_Prompt 1_. In the text on Zollinger-Ellison syndrome, copy word for word the part from "The symptoms of" up to and including "and pituitary tumors.".
_Prompt 2_. Rewrite the paragraph of the text on Zollinger-Ellison syndrome that begins "The symptoms of ZES are secondary to hypergastrinemia" as a short list that keeps its main facts.
Reading text section start
Zollinger-Ellison syndrome (ZES) is caused by a non–beta islet cell, gastrin-secreting tumor of the pancreas that stimulates the acid-secreting cells of the stomach to maximal activity, with consequent gastrointestinal mucosal ulceration. ZES may occur sporadically or as part of an autosomal dominant familial syndrome called multiple endocrine neoplasia type 1 (MEN 1). The primary tumor is usually located in the duodenum, the pancreas, and abdominal lymph nodes, but ectopic locations have also been described (eg, heart, ovary, gall bladder, liver, kidney).
The symptoms of ZES are secondary to hypergastrinemia, which causes hypertrophy of the gastric mucosa, leading to increased numbers of parietal cells and increased maximal acid output. Gastrin by itself also stimulates acid secretion, resulting in increased basal acid secretion. The large quantity of acid produced leads to gastrointestinal mucosal ulceration. It also leads to diarrhea and malabsorption. Malabsorption in ZES usually is multifactorial, being caused by direct mucosal damage by acid, inactivation of pancreatic enzymes, and precipitation of bile salts. ZES is sporadic in 75% of patients, while in the other 25% it is associated with MEN 1, an autosomal dominant condition characterized by hyperparathyroidism, pancreatic endocrine tumors, and pituitary tumors.
Reading text section end
Records section start
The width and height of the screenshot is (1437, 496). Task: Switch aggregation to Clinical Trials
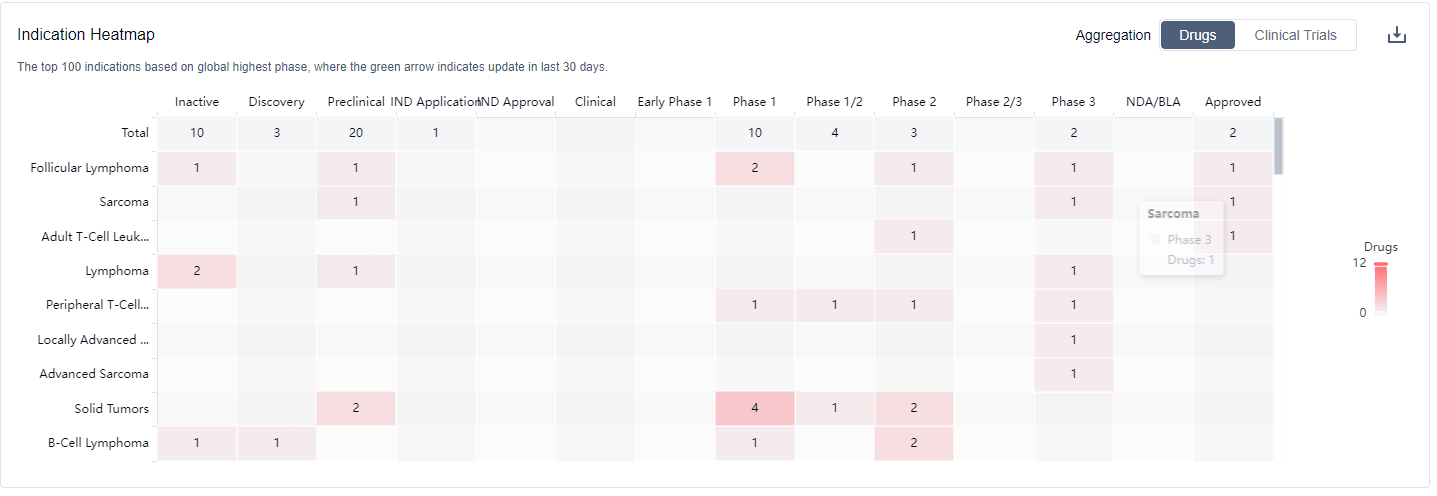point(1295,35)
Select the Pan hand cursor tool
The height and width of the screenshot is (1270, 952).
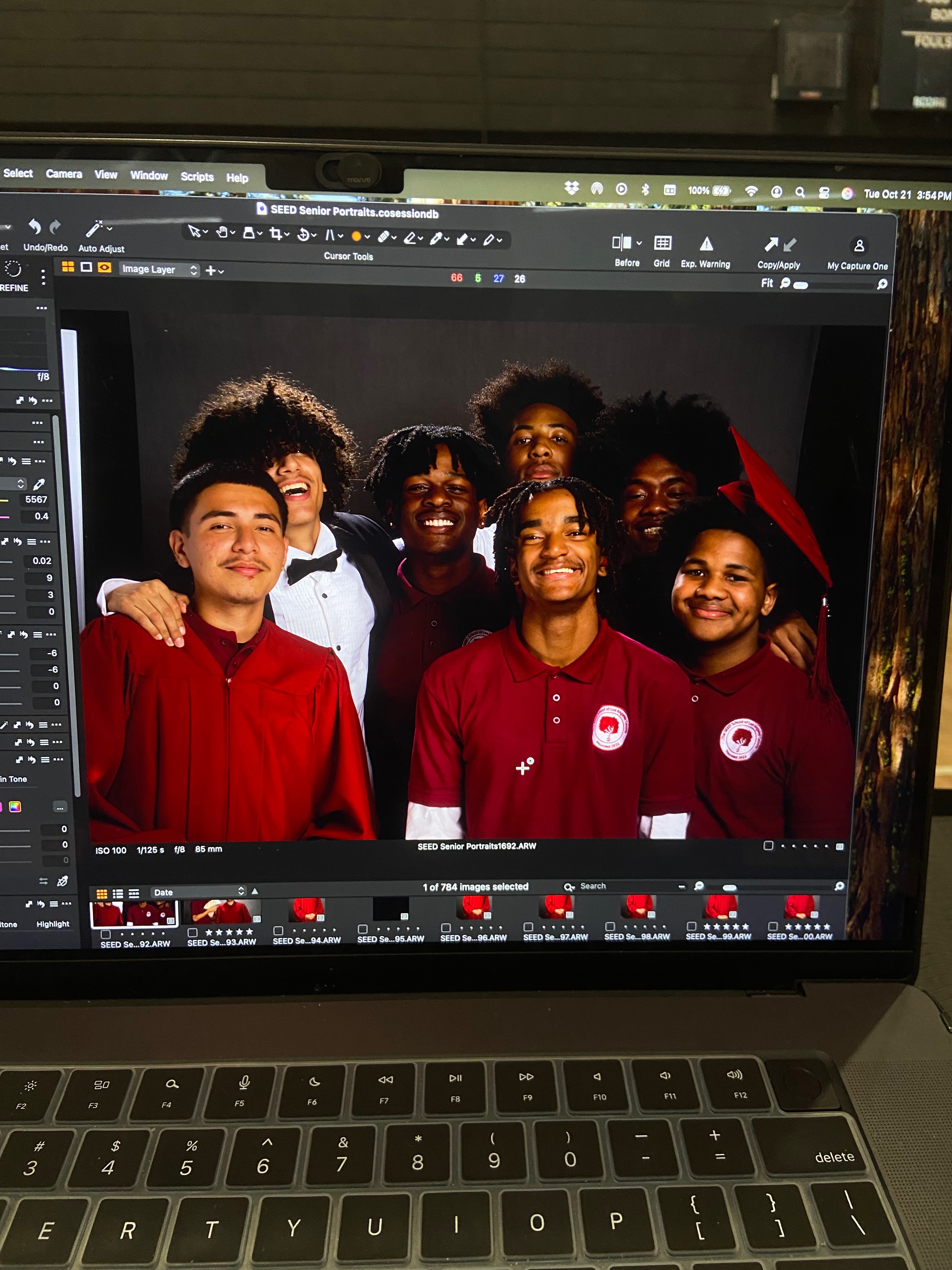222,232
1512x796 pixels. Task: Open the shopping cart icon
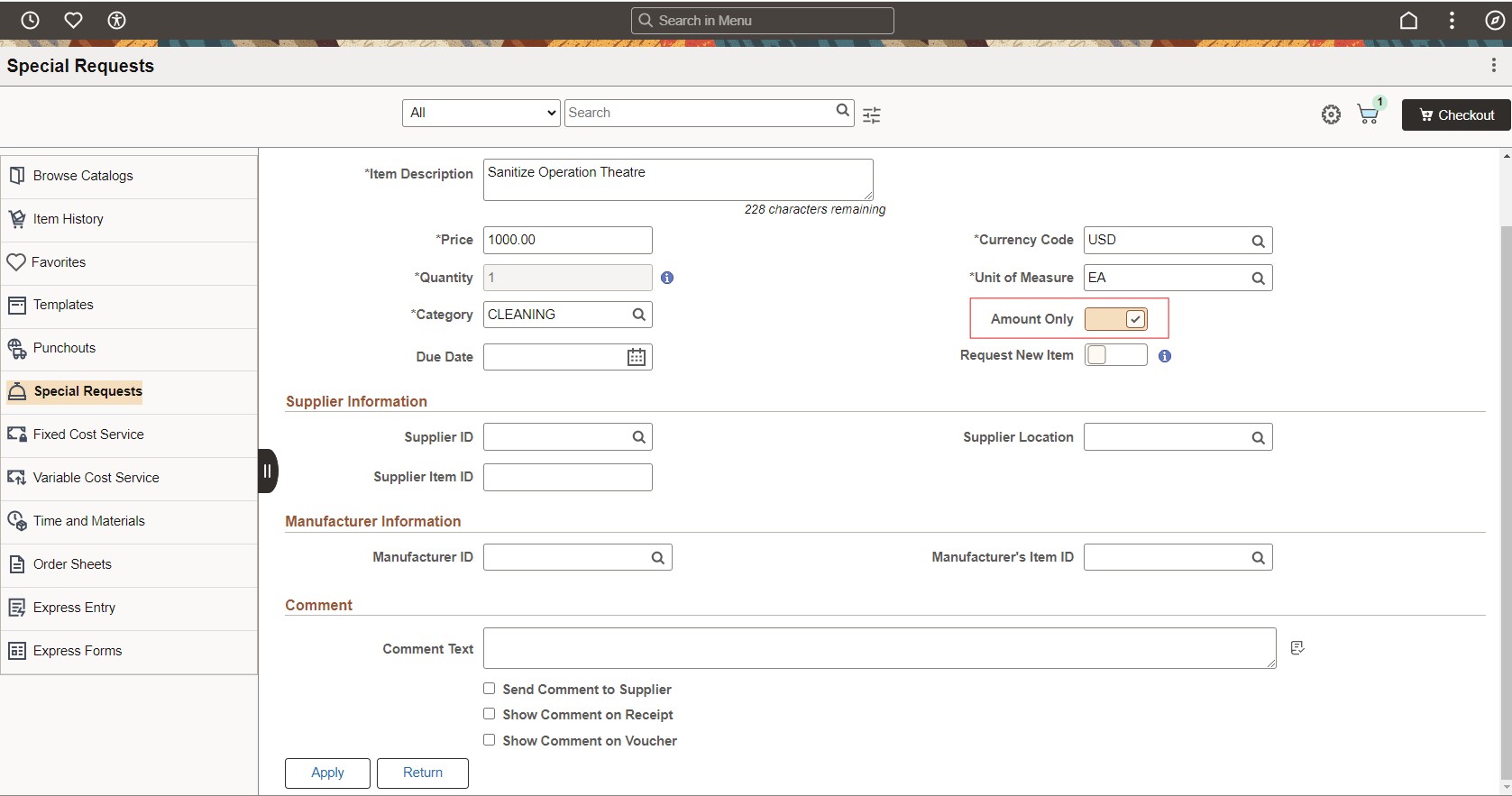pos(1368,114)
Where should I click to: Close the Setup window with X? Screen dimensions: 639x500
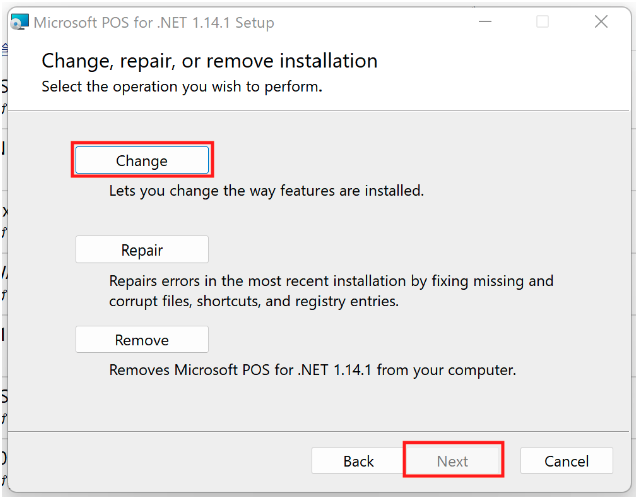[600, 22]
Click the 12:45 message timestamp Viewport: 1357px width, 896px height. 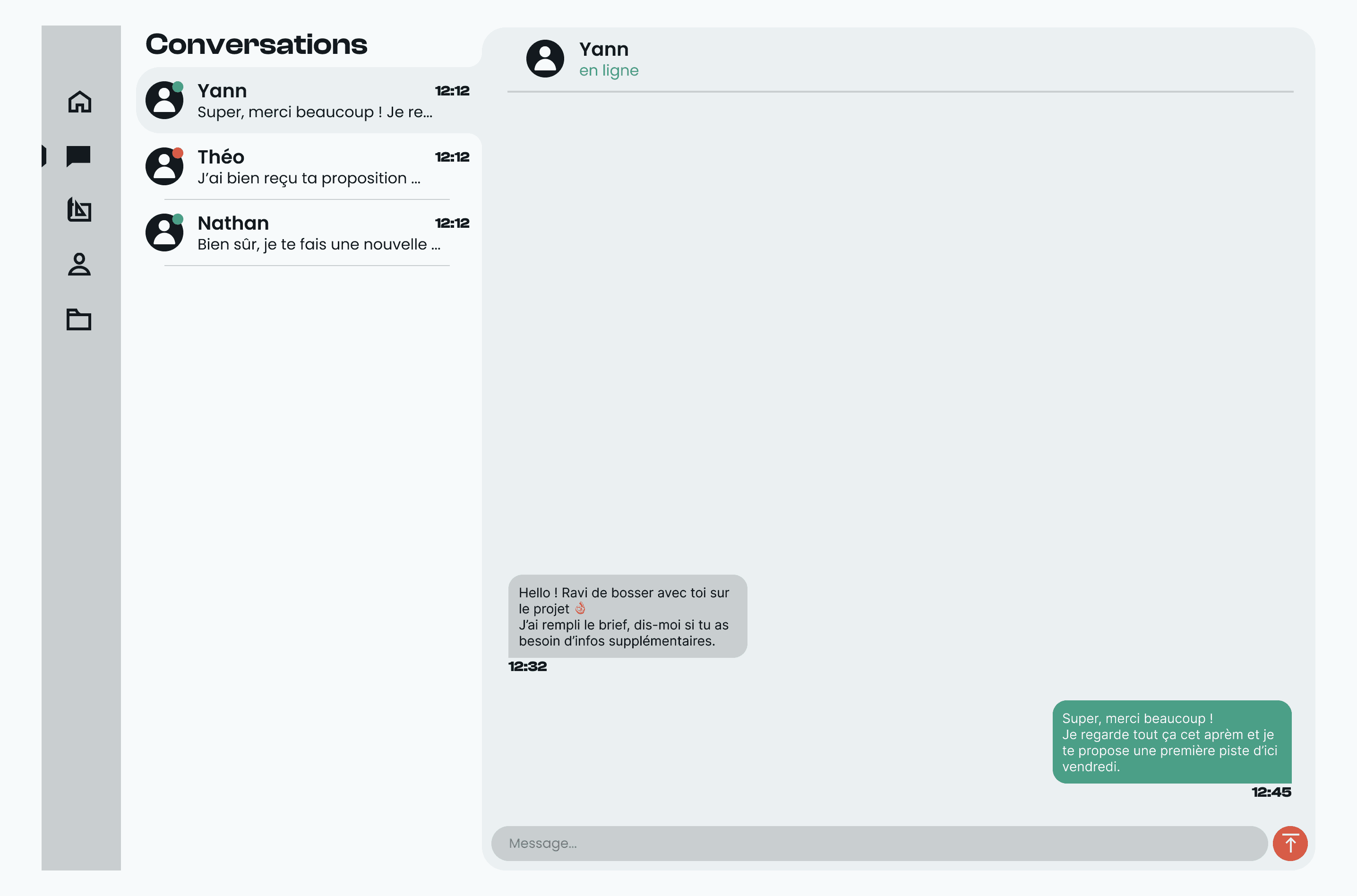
Records section end
_Exercise output 1_.
The symptoms of ZES are secondary to hypergastrinemia, which causes hypertrophy of the gastric mucosa, leading to increased numbers of parietal cells and increased maximal acid output. Gastrin by itself also stimulates acid secretion, resulting in increased basal acid secretion. The large quantity of acid produced leads to gastrointestinal mucosal ulceration. It also leads to diarrhea and malabsorption. Malabsorption in ZES usually is multifactorial, being caused by direct mucosal damage by acid, inactivation of pancreatic enzymes, and precipitation of bile salts. ZES is sporadic in 75% of patients, while in the other 25% it is associated with MEN 1, an autosomal dominant condition characterized by hyperparathyroidism, pancreatic endocrine tumors, and pituitary tumors.

_Exercise output 2_.
- ZES symptoms result from hypergastrinemia, which thickens the gastric mucosa, raising parietal cell numbers and maximal acid output.
- Gastrin also directly raises basal acid secretion.
- The excess acid causes gastrointestinal mucosal ulceration, diarrhea, and malabsorption.
- Malabsorption usually has several causes: acid damage to the mucosa, inactivated pancreatic enzymes, and precipitated bile salts.
- ZES is sporadic in 75% of patients. In the other 25% it is linked to MEN 1, an autosomal dominant condition with hyperparathyroidism, pancreatic endocrine tumors, and pituitary tumors.